As DK. mentions, you could choose to implement Deref or DerefMut. However, I do not agree that these traits should be used in this manner. My argument is akin to the argument that using classical object-oriented inheritance simply for code reuse is the wrong thing. "Favor composition over inheritance" => "favor composition over Deref". However, I do hold out hope for a language feature that enables succinct delegation, reducing the annoyance of composition.


Rust does not have struct inheritance of any kind. If you want StructB to contain the same fields as StructA, then you need to use composition.

struct StructB {
    a: StructA,
    // other fields...
}

Also, to clarify, traits are only able to define methods and associated types; they cannot define fields.

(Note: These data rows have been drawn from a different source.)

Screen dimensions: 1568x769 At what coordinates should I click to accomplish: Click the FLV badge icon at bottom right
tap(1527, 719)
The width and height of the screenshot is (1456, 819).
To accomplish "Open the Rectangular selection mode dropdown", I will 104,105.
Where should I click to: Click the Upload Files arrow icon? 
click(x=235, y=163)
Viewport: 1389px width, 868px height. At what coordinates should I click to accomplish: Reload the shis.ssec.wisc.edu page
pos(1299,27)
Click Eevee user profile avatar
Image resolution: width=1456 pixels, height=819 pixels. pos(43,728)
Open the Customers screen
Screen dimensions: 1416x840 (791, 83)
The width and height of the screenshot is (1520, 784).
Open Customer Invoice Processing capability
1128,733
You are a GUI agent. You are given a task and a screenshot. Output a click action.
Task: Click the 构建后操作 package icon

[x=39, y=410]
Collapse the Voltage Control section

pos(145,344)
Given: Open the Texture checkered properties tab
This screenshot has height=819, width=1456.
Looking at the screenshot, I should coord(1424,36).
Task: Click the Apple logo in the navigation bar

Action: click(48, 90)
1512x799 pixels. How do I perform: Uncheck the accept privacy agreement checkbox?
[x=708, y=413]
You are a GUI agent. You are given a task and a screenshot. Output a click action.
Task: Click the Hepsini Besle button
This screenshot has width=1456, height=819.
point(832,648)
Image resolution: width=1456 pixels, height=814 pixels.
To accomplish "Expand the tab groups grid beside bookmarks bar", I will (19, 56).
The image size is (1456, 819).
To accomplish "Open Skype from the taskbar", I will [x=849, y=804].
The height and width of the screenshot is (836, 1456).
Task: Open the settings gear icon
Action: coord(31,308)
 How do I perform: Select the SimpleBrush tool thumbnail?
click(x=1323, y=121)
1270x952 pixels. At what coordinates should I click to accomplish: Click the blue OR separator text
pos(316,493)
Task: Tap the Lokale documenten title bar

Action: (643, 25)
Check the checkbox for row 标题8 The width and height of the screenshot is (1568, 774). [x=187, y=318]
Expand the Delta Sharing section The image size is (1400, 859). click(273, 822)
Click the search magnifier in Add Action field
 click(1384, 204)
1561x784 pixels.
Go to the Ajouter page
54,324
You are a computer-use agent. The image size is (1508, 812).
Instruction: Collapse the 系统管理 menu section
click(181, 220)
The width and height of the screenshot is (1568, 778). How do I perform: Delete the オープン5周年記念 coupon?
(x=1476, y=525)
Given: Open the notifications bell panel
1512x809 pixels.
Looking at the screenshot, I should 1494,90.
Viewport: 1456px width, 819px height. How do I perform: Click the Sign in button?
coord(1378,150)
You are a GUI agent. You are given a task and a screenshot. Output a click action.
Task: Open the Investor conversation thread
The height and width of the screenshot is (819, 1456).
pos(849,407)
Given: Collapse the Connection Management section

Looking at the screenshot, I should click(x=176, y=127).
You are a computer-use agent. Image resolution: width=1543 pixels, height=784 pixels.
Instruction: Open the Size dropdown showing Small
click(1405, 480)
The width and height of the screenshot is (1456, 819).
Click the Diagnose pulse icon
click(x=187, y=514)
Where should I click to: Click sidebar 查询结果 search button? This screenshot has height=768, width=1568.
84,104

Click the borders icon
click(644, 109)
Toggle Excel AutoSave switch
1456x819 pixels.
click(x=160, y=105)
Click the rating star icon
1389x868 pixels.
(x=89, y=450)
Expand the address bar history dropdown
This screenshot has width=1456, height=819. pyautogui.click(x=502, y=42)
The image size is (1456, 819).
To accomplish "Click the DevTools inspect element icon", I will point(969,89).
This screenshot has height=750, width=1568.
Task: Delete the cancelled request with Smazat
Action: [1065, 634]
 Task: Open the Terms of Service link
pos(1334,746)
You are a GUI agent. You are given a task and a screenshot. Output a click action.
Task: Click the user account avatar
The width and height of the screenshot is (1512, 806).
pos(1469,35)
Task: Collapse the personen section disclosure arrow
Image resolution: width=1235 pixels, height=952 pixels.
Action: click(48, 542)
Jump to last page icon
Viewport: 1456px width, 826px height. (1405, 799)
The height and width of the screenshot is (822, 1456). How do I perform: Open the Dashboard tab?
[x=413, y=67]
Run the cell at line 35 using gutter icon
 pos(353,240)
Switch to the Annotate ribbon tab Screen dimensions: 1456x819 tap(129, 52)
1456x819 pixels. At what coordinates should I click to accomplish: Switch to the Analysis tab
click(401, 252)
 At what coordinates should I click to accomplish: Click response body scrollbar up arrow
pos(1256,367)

If you want to be able to use a StructB as a StructA, you can get some of the way there by implementing the Deref and DerefMut traits, which will allow the compiler to implicitly cast pointers to StructBs to pointers to StructAs:

struct StructA;

impl StructA {
    fn name(&self) -> &'static str {
        "Anna"
    }
}

struct StructB {
    a: StructA, 
    // other fields...
}

impl std::ops::Deref for StructB {
    type Target = StructA;
    fn deref(&self) -> &Self::Target {
        &self.a
    }
}

fn main() {
    let b = StructB { a: StructA };
    println!("{}", b.name());
}

Another alternative is to use generics:

trait IAnimalData {}

struct Animal<D: IAnimalData> {
    name: String,
    age: i64,
    child_data: D,
}

struct Dog {
    favorite_toy: String,
}

impl IAnimalData for Dog {}

And then you can implement "child" methods like this, which will only apply to dogs:

impl Animal<Dog> {
    pub fn bark(&self) -> String {
        return "bark!".to_owned();
    }
}

And if you want parent methods that apply to all animals, you can implement them like this:

// implements the 'breathe' method for all animals
impl<T: IAnimalData> Animal<T> {
    fn breathe() {}
}

The good part is that you don't have to go through the pain of forwarding methods in Dog to methods in Animal; you can use them directly inside impl Animal<Dog>. Also, you can access any fields defined in Animal from any method of Animal<Dog>. The bad part is that your inheritance chain is always visible (that is, you will probably never use Dog in your code, but rather Animal<Dog>). Also, if the inheritance chain is long, you might get some very silly, long-winded types, like Animal<Dog<Chihuahua>>. I guess at that point a type alias would be advisable.